Lago di Vico, in azione rover subacqueo nei fondali per cercare Luigi Cavallari. Acque subito fredde e poca visibilità
Proseguono senza interruzione le ricerche di Luigi Cavallari, 84 anni, marito della ministra per la Famiglia Eugenia Roccella, disperso dal pomeriggio di sabato nelle acque del Lago di Vico. L’allarme è scattato intorno alle 17, quando l’uomo, durante una gita in barca con la moglie, si è tuffato dalla piccola imbarcazione senza più riemergere. È stata la stessa ministra a dare immediatamente l’allarme, facendo partire una complessa macchina dei soccorsi.
Per tutta la notte hanno operato i sommozzatori dei Vigili del fuoco, affiancati da squadre specializzate provenienti anche da Napoli e Firenze. Sul lago è stato impiegato anche un rover telecomandato capace di esplorare i fondali, mentre le ricerche si sono concentrate nello specchio d’acqua dove Cavallari è stato visto per l’ultima volta. Nelle prime ore sono intervenuti i sommozzatori, il nucleo Speleo Alpino Fluviale e un elicottero dei Vigili del fuoco. Successivamente, considerata l’assenza di risultati, è stato deciso di ricorrere a sofisticati sistemi elettronici di ricerca, particolarmente indicati per le difficili condizioni del lago.
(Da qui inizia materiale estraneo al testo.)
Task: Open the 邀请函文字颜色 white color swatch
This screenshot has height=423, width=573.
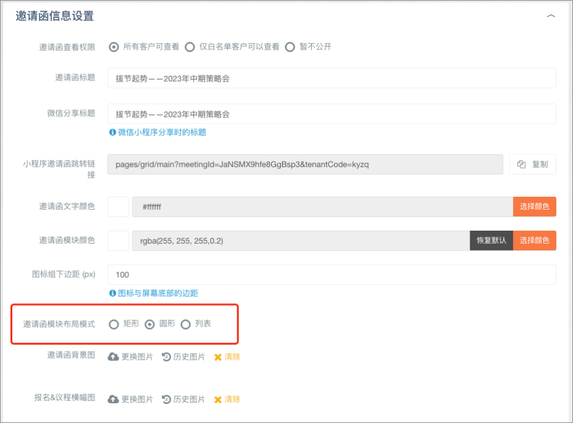Action: coord(118,207)
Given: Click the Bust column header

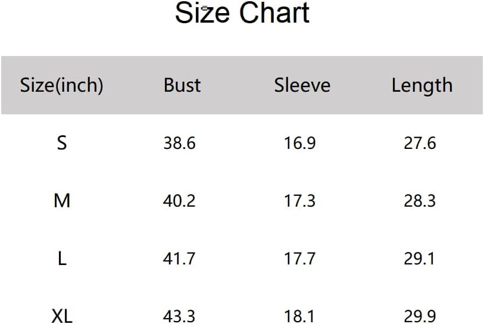Looking at the screenshot, I should 182,85.
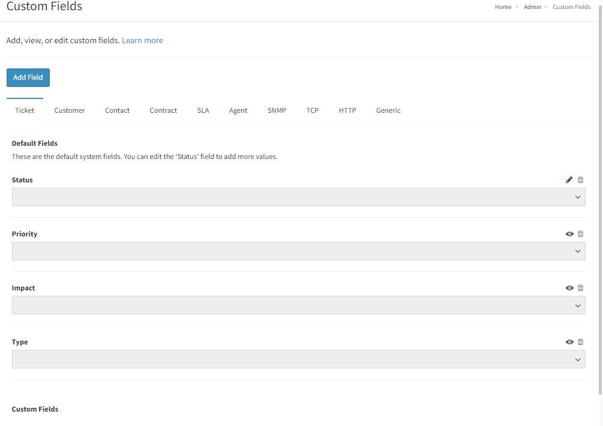Image resolution: width=603 pixels, height=426 pixels.
Task: Click the Priority field trash icon
Action: 581,234
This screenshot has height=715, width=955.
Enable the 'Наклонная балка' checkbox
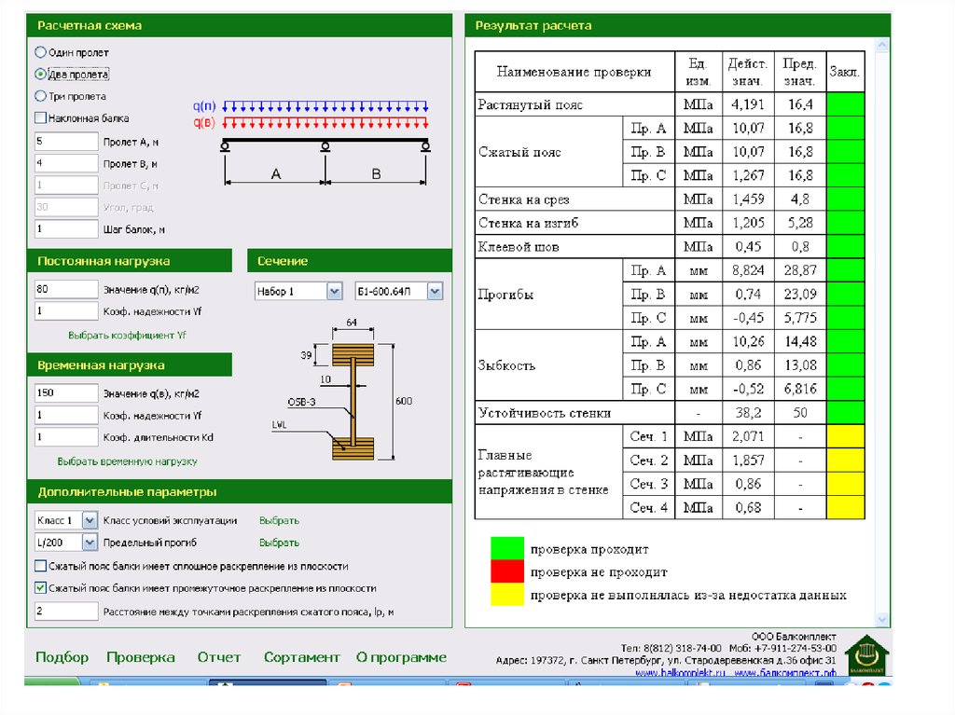pyautogui.click(x=40, y=118)
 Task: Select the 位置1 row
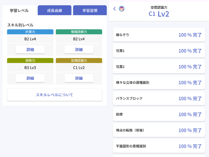pyautogui.click(x=159, y=51)
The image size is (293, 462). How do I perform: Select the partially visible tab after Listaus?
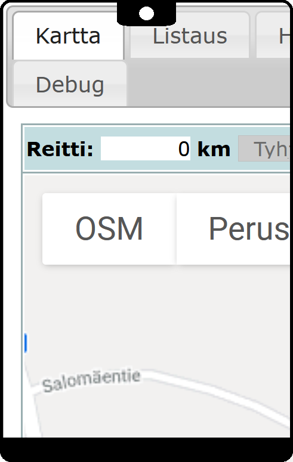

“Le ricerche continueranno senza sosta per tutta la notte – aveva spiegato in serata il vicario del prefetto Nino Andrea Caputo –. Dopo una prima fase effettuata a vista, si passerà al sistema strumentale più idoneo che sarà scelto dai Vigili del fuoco in base alle caratteristiche del lago”. E domenica mattina le ricerche sono ancora in corso. Il Lago di Vico, infatti, presenta caratteristiche che rendono estremamente complesse le operazioni di soccorso. Già a circa quindici metri di profondità l’acqua raggiunge temperature di appena otto gradi, mentre la visibilità è fortemente ridotta dal fondale limoso e dalla fitta vegetazione sommersa.
I precedenti
La vicenda di Luigi Cavallari riporta inevitabilmente alla memoria altri episodi drammatici avvenuti nello stesso specchio d’acqua. Nel giugno 2011 perse la vita Onwneme Jika, 21 anni, residente a Caprarola. Il giovane si era tuffato da un pedalò nella zona della Bella Venere davanti alla compagna, al figlio e ad alcuni amici, senza più riemergere. Il corpo venne recuperato dopo lunghe ricerche; tra le ipotesi formulate all’epoca vi furono un improvviso malore e lo shock termico.
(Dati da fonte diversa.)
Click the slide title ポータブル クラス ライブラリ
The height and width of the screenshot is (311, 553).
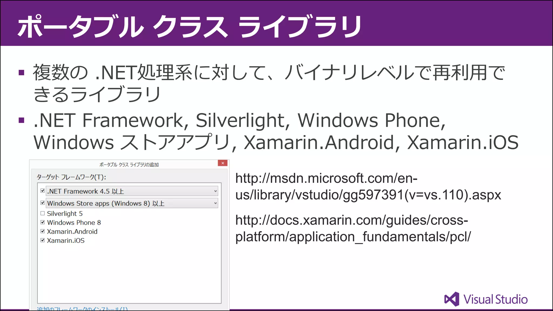(190, 26)
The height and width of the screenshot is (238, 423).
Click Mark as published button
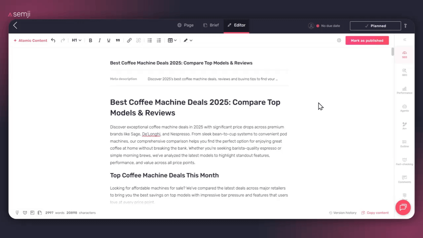[x=367, y=40]
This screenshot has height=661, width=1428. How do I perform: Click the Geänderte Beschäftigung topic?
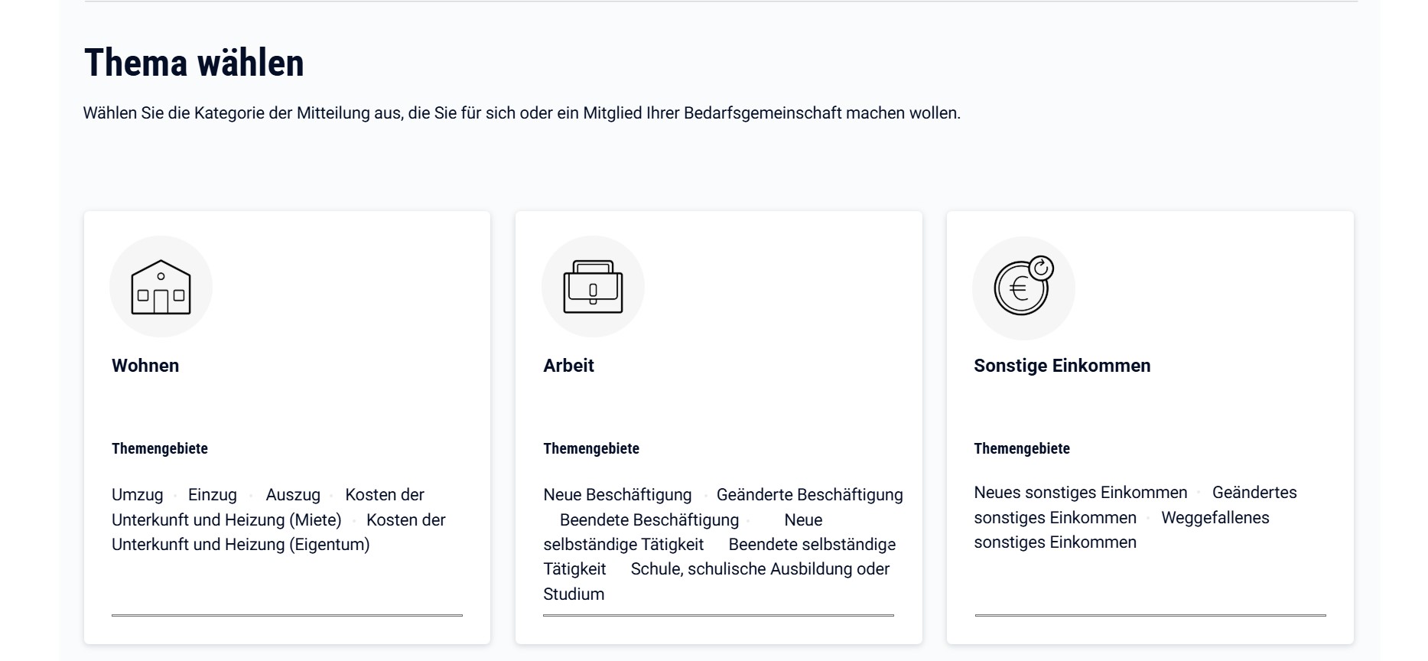click(809, 495)
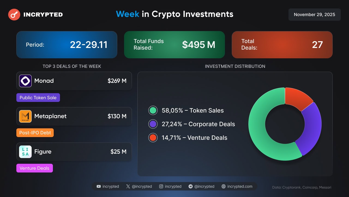Click the Metaplanet logo icon
Screen dimensions: 349x197
point(25,116)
Nel maggio 2015 fu ritrovato nelle acque del lago Ennio Pittaro, 71 anni, scomparso dopo aver telefonato alla figlia dicendo che si trovava al Lago di Vico per una passeggiata. Le indagini presero in considerazione sia una caduta accidentale sia un gesto volontario.
Pochi mesi dopo, nell’agosto dello stesso anno, un ventenne di nazionalità romena morì annegato nella zona dell’Ultima Spiaggia, nel territorio di Ronciglione. Anche in quel caso si rese necessario l’intervento dei sommozzatori per recuperare il corpo. Nel maggio 2016 furono due pescatori a recuperare accidentalmente il corpo di Sandro Ciambella, 55 anni, nelle acque di Riva Azzurra. Le indagini orientarono gli investigatori verso l’ipotesi del suicidio.
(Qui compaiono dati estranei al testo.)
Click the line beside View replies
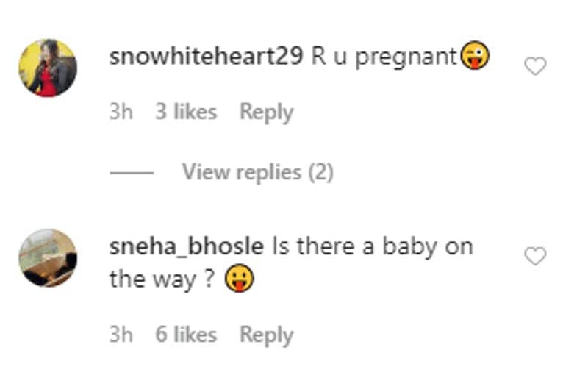The image size is (588, 378). pos(132,173)
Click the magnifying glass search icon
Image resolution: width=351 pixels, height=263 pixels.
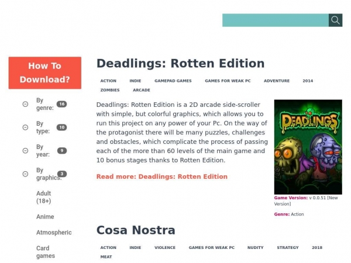335,20
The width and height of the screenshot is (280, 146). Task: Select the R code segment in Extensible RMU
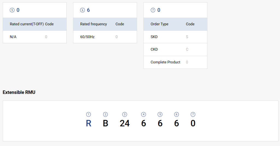click(x=88, y=124)
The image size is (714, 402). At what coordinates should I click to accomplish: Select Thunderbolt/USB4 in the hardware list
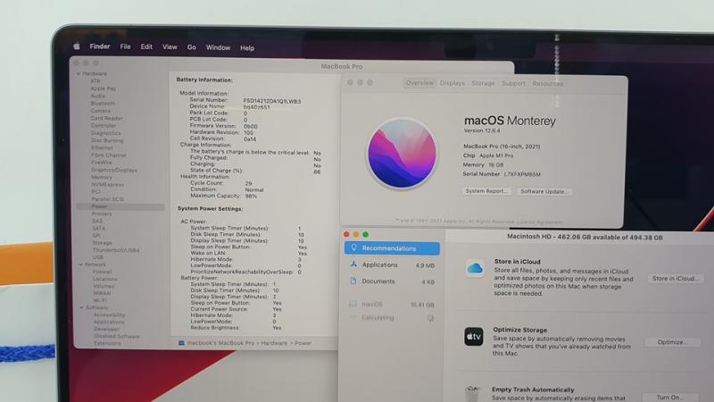[115, 250]
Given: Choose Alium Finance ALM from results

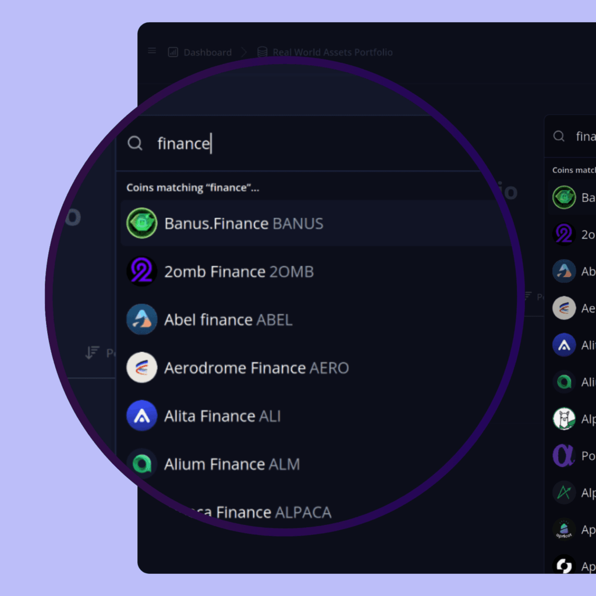Looking at the screenshot, I should 232,464.
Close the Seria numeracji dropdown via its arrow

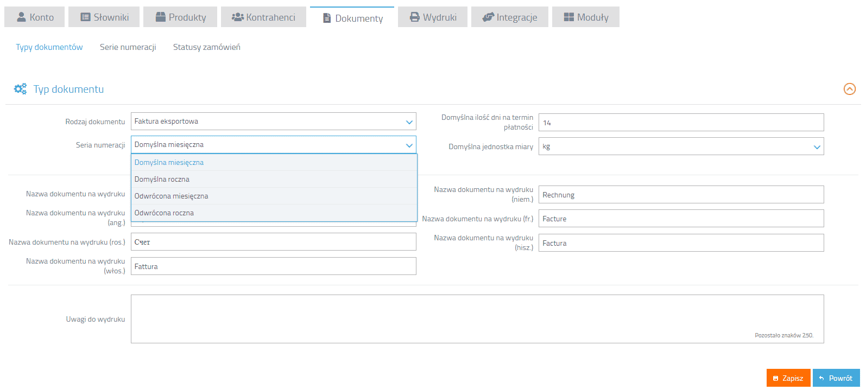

Tra il 2016 e il 2017 tenne con il fiato sospeso anche la vicenda di Alfredo Martinangeli, 72 anni, scomparso durante un’uscita con il proprio catamarano. L’imbarcazione fu ritrovata senza il proprietario a bordo; il corpo riaffiorò soltanto mesi dopo, tra Parco Airone e Fiorò. L’episodio più recente risale al giugno 2025, quando Romolo Citti, 58 anni, di Sutri, morì mentre faceva il bagno nella zona della Bella Venere, probabilmente colto da un malore.